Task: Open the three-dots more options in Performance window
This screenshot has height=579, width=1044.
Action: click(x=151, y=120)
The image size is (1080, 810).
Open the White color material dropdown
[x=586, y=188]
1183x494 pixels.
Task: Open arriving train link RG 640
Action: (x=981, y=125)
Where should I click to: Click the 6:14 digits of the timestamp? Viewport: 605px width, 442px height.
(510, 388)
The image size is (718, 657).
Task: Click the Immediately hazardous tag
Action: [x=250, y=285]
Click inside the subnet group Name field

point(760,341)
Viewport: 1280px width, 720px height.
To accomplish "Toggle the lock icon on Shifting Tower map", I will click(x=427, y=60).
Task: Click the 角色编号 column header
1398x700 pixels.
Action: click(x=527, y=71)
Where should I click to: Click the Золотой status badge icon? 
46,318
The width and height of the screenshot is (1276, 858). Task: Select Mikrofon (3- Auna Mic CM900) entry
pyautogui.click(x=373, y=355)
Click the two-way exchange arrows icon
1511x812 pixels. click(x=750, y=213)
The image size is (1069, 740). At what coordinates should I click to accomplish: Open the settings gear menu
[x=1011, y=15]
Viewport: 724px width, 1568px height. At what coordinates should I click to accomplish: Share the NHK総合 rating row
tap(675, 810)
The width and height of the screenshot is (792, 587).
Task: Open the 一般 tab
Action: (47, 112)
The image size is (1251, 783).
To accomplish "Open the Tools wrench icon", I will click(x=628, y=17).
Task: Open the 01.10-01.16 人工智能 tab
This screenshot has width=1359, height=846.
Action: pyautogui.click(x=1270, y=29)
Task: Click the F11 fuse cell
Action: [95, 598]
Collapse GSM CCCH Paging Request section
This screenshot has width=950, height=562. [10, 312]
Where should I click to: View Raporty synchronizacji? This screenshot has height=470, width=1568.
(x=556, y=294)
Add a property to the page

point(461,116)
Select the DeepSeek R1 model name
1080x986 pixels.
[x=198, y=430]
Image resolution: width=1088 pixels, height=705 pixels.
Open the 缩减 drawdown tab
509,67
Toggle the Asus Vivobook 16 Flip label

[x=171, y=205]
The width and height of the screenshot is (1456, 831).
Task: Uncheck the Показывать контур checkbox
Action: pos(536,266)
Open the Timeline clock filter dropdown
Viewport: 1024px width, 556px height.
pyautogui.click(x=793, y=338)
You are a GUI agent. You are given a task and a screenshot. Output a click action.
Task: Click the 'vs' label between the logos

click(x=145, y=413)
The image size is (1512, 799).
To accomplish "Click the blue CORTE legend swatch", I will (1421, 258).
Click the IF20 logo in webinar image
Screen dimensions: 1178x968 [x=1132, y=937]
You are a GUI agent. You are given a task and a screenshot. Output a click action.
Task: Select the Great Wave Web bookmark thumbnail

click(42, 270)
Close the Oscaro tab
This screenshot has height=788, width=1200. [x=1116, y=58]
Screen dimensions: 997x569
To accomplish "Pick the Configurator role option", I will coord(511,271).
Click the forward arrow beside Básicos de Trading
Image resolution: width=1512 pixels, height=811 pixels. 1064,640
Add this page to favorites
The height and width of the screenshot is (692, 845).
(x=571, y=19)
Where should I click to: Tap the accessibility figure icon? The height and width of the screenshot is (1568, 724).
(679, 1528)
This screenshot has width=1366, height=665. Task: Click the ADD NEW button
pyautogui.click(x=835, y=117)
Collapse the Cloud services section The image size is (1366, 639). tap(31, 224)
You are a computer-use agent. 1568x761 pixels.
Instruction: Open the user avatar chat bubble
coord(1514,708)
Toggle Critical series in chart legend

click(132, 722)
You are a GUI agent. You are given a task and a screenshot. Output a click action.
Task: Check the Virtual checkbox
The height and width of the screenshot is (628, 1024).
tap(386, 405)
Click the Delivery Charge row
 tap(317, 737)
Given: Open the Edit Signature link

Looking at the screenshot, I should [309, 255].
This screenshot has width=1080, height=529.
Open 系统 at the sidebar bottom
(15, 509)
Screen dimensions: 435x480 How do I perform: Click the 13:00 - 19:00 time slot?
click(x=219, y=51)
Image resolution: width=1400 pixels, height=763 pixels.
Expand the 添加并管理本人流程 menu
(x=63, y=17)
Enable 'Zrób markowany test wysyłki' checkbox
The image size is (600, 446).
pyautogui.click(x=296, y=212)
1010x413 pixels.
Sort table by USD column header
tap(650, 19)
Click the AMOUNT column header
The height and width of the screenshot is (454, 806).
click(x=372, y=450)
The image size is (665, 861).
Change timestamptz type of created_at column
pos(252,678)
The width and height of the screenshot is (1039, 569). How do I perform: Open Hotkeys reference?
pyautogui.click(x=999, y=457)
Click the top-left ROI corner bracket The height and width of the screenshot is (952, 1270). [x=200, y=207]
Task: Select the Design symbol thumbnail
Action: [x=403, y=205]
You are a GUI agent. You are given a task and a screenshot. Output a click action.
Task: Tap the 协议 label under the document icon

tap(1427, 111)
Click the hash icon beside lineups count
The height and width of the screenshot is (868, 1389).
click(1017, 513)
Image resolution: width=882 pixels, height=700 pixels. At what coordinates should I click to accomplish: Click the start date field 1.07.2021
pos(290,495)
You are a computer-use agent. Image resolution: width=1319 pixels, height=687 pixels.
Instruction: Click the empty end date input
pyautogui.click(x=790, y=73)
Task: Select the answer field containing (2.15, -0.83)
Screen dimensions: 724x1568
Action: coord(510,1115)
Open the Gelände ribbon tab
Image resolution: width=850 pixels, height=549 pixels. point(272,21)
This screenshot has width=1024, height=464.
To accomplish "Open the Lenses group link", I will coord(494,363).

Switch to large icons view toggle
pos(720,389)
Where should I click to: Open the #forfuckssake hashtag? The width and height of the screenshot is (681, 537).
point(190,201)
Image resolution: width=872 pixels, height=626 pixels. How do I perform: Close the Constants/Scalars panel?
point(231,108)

┄┄┄┄┄┄┄┄┄┄

◆ WHAT YOU ARE ASKED TO DO:
Would you return each entry exactly as it reads?

◆ WRITTEN SOLUTION:
Task: Open the three-dots more options in Performance window
This screenshot has height=579, width=1044.
Action: click(x=151, y=120)
The image size is (1080, 810).
Open the White color material dropdown
[x=586, y=188]
1183x494 pixels.
Task: Open arriving train link RG 640
Action: (x=981, y=125)
Where should I click to: Click the 6:14 digits of the timestamp? Viewport: 605px width, 442px height.
(510, 388)
The image size is (718, 657).
Task: Click the Immediately hazardous tag
Action: [x=250, y=285]
Click inside the subnet group Name field

point(760,341)
Viewport: 1280px width, 720px height.
To accomplish "Toggle the lock icon on Shifting Tower map", I will click(x=427, y=60).
Task: Click the 角色编号 column header
1398x700 pixels.
Action: click(x=527, y=71)
Where should I click to: Click the Золотой status badge icon? 
46,318
The width and height of the screenshot is (1276, 858). Task: Select Mikrofon (3- Auna Mic CM900) entry
pyautogui.click(x=373, y=355)
Click the two-way exchange arrows icon
1511x812 pixels. click(x=750, y=213)
The image size is (1069, 740). At what coordinates should I click to accomplish: Open the settings gear menu
[x=1011, y=15]
Viewport: 724px width, 1568px height. At what coordinates should I click to accomplish: Share the NHK総合 rating row
tap(675, 810)
The width and height of the screenshot is (792, 587).
Task: Open the 一般 tab
Action: (47, 112)
The image size is (1251, 783).
To accomplish "Open the Tools wrench icon", I will click(x=628, y=17).
Task: Open the 01.10-01.16 人工智能 tab
This screenshot has width=1359, height=846.
Action: pyautogui.click(x=1270, y=29)
Task: Click the F11 fuse cell
Action: [95, 598]
Collapse GSM CCCH Paging Request section
This screenshot has width=950, height=562. [10, 312]
Where should I click to: View Raporty synchronizacji? This screenshot has height=470, width=1568.
(x=556, y=294)
Add a property to the page

point(461,116)
Select the DeepSeek R1 model name
1080x986 pixels.
[x=198, y=430]
Image resolution: width=1088 pixels, height=705 pixels.
Open the 缩减 drawdown tab
509,67
Toggle the Asus Vivobook 16 Flip label

[x=171, y=205]
The width and height of the screenshot is (1456, 831).
Task: Uncheck the Показывать контур checkbox
Action: pos(536,266)
Open the Timeline clock filter dropdown
Viewport: 1024px width, 556px height.
pyautogui.click(x=793, y=338)
You are a GUI agent. You are given a task and a screenshot. Output a click action.
Task: Click the 'vs' label between the logos

click(x=145, y=413)
The image size is (1512, 799).
To accomplish "Click the blue CORTE legend swatch", I will (1421, 258).
Click the IF20 logo in webinar image
Screen dimensions: 1178x968 [x=1132, y=937]
You are a GUI agent. You are given a task and a screenshot. Output a click action.
Task: Select the Great Wave Web bookmark thumbnail

click(42, 270)
Close the Oscaro tab
This screenshot has height=788, width=1200. [x=1116, y=58]
Screen dimensions: 997x569
To accomplish "Pick the Configurator role option", I will coord(511,271).
Click the forward arrow beside Básicos de Trading
Image resolution: width=1512 pixels, height=811 pixels. 1064,640
Add this page to favorites
The height and width of the screenshot is (692, 845).
(x=571, y=19)
Where should I click to: Tap the accessibility figure icon? The height and width of the screenshot is (1568, 724).
(679, 1528)
This screenshot has width=1366, height=665. Task: Click the ADD NEW button
pyautogui.click(x=835, y=117)
Collapse the Cloud services section The image size is (1366, 639). tap(31, 224)
You are a computer-use agent. 1568x761 pixels.
Instruction: Open the user avatar chat bubble
coord(1514,708)
Toggle Critical series in chart legend

click(132, 722)
You are a GUI agent. You are given a task and a screenshot. Output a click action.
Task: Check the Virtual checkbox
The height and width of the screenshot is (628, 1024).
tap(386, 405)
Click the Delivery Charge row
 tap(317, 737)
Given: Open the Edit Signature link

Looking at the screenshot, I should [309, 255].
This screenshot has width=1080, height=529.
Open 系统 at the sidebar bottom
(15, 509)
Screen dimensions: 435x480 How do I perform: Click the 13:00 - 19:00 time slot?
click(x=219, y=51)
Image resolution: width=1400 pixels, height=763 pixels.
Expand the 添加并管理本人流程 menu
(x=63, y=17)
Enable 'Zrób markowany test wysyłki' checkbox
The image size is (600, 446).
pyautogui.click(x=296, y=212)
1010x413 pixels.
Sort table by USD column header
tap(650, 19)
Click the AMOUNT column header
The height and width of the screenshot is (454, 806).
click(x=372, y=450)
The image size is (665, 861).
Change timestamptz type of created_at column
pos(252,678)
The width and height of the screenshot is (1039, 569). How do I perform: Open Hotkeys reference?
pyautogui.click(x=999, y=457)
Click the top-left ROI corner bracket The height and width of the screenshot is (952, 1270). [x=200, y=207]
Task: Select the Design symbol thumbnail
Action: [x=403, y=205]
You are a GUI agent. You are given a task and a screenshot. Output a click action.
Task: Tap the 协议 label under the document icon

tap(1427, 111)
Click the hash icon beside lineups count
The height and width of the screenshot is (868, 1389).
click(1017, 513)
Image resolution: width=882 pixels, height=700 pixels. At what coordinates should I click to accomplish: Click the start date field 1.07.2021
pos(290,495)
You are a computer-use agent. Image resolution: width=1319 pixels, height=687 pixels.
Instruction: Click the empty end date input
pyautogui.click(x=790, y=73)
Task: Select the answer field containing (2.15, -0.83)
Screen dimensions: 724x1568
Action: coord(510,1115)
Open the Gelände ribbon tab
Image resolution: width=850 pixels, height=549 pixels. point(272,21)
This screenshot has width=1024, height=464.
To accomplish "Open the Lenses group link", I will coord(494,363).

Switch to large icons view toggle
pos(720,389)
Where should I click to: Open the #forfuckssake hashtag? The width and height of the screenshot is (681, 537).
point(190,201)
Image resolution: width=872 pixels, height=626 pixels. How do I perform: Close the Constants/Scalars panel?
point(231,108)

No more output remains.